At this time of year, we are acutely aware of timing.  This can affect your mediation in ways of which you should be conscious.  This week, consider the following Mediation Tools:
3) Timing:  In an employment case, does your client want the damages to be taken in this calendar year when earnings are less than last year? Does your client want to settle the lawsuit so that he can return to work without compromising his claim to future lost wages? Can your client afford to suffer further lost earnings for the sake of building damages in the lawsuit?  Does the Defendant have an idea of the value of the claims so that they are fully prepare to negotiate a final resolution? Have critical depositions been completed? Do the parties need to approach that "fiscal cliff" by getting very near to trial in order to be ready to fully settle the dispute?  Does one or the other party need to experience the "brinksmanship" that the U.S. Senate did before they can arrive at a compromise?  These are issues worth addressing in every mediation.
4) Ask the Hard Questions:  Mediators can be most effective if they ask the hard questions of the lawyers or their clients at the outset or even before commencing the hearing.  So often, the events that occurred at the time the dispute arose caused one party to make a decision to pursue a lawsuit and the other party to resist settling the claim.  Take, for example, the dog bite case where, instead of apologizing and offering to pay for medical attention, the owner screams at the victim about scaring the animal.  Upon inquiry, say that dog owner refers the victim to her lawyer or insurance carrier, instead of offering to take care of the bills directly upon presentation.  Where does the victim go next?  Often to a lawyer!  At that point, the communication between the two disputants has completely broken down and settling the lawsuit without formal intervention through a neutral becomes nearly hopeless.  Once you have made clear to the mediator the basis for the dispute and the particular dynamics between the parties, it may be much smoother to resolve the dispute than it was "on the street" without your assistance and the intervention of a neutral third party.

Saturday, January 5, 2013


Great news:  My upcoming book, "View from the Middle of the Road:  A Mediator's Perspective on Life, Conflict and Human Interaction" is out for publication by April, 2013.  This year, I'll be featuring excerpts from the Appendix, which contains 120 "Mediator's Tools".  Here are the first two:
1) Clarify the Issues in Advance of the Hearing:  Litigation can be messy.  Mediators should take care to completely and accurately understand the status of the claims and the parties to the dispute before the hearing begins.  For example, sometimes you'll receive a brief where certain defenses are vigorously asserted, yet have not been raised by the pleadings.  Are they really alleging fraud or do they just think the Defendant lied to them?  Has the Court already ruled that the claim is not barred by the statute of limitations or is it really possible it will get thrown out before trial?
2) Pre-Hearing Telephone Conferences:  Both litigators and mediators should be deliberate about talking to one another before the mediation about those nuances that have kept the parties apart.  What are the dynamics between the principals or lawyers that have become obstacles?  What evidence has already been produced and what is still unknown or unclear?  What does your mediator really need to get your client the best result at the hearing?

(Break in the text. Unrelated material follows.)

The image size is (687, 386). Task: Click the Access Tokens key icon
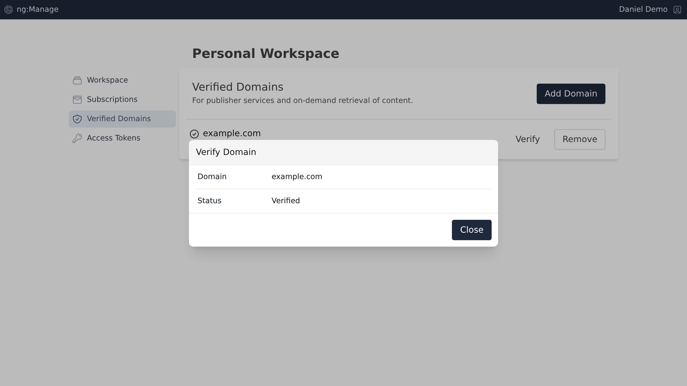click(x=77, y=138)
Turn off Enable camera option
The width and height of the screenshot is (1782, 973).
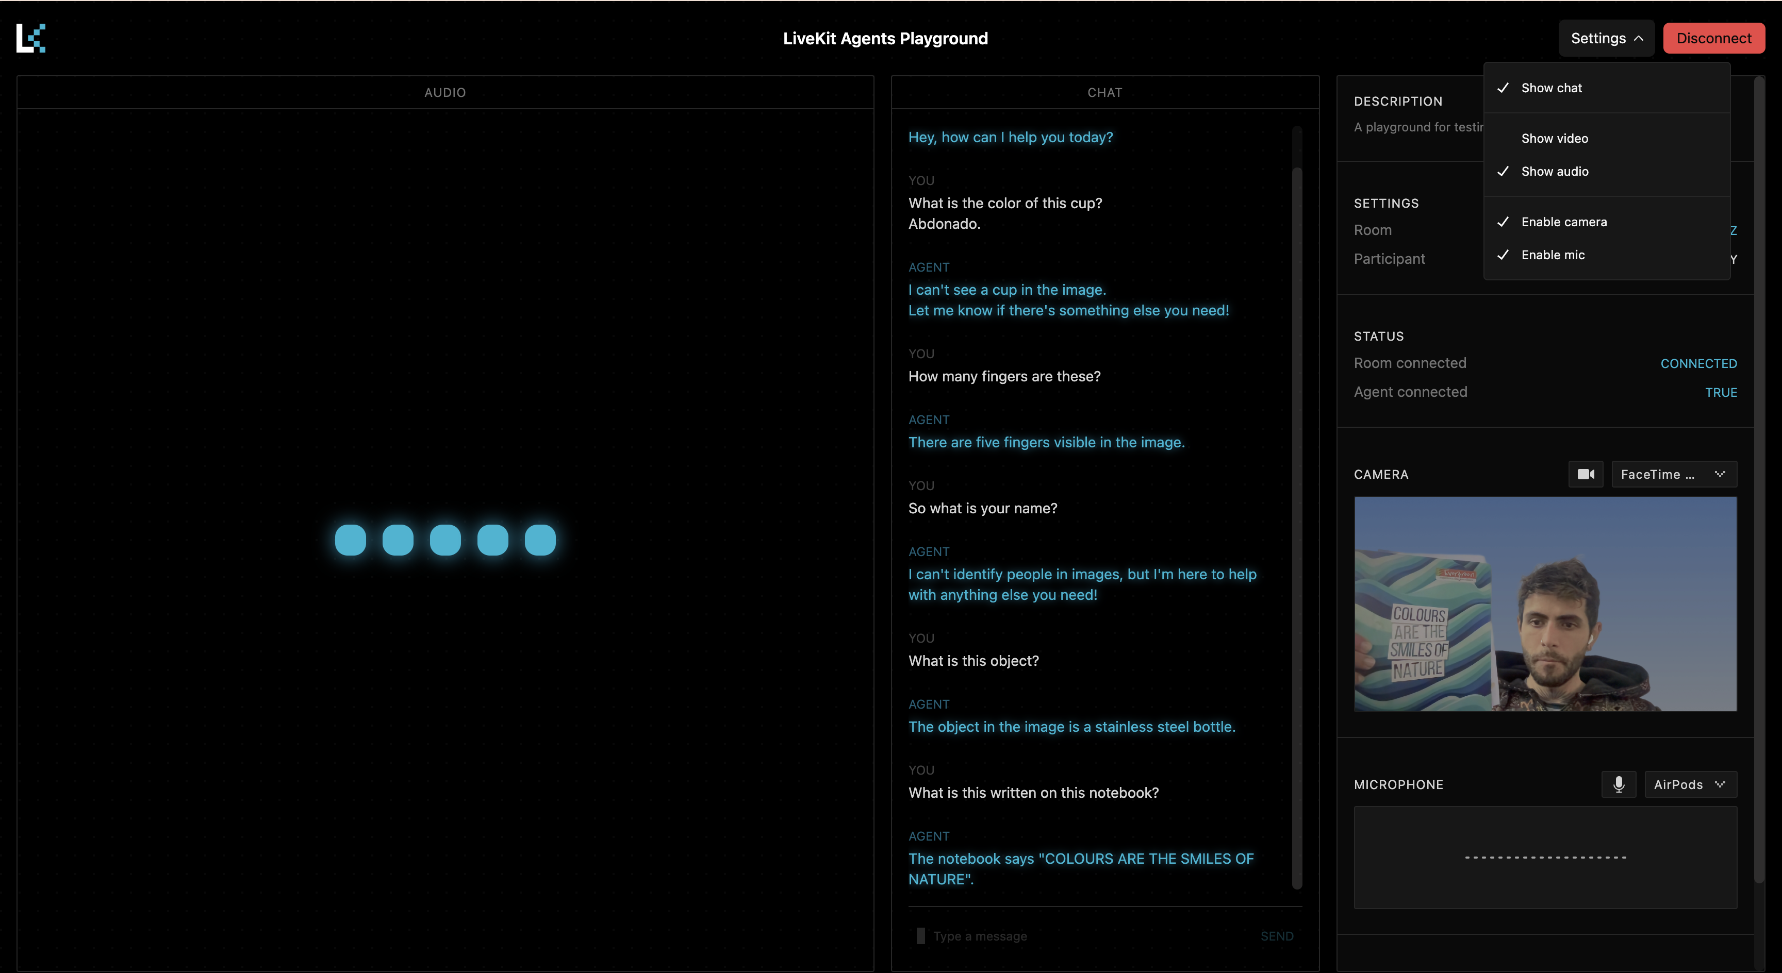coord(1563,222)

My colleague and client, Alex Craigie recently interviewed "Six Top Neutrals" for his blog, "At Counsel Table" (including me, thanks Alex!).  In all six, both Mediators and Counsel agreed that preparation for a successful negotiation is paramount.  In this week's featured Neutral Profile in the Los Angeles Daily Journal, my friend and colleague, Scott Markus was noted for his pre-mediation telephone conferences with each side, which sets the stage for positive outcomes.

Happy New Year and pick up the phone before you attend your next mediation.  There are still a few things that can not or should not be communicated via e-mail or in writing!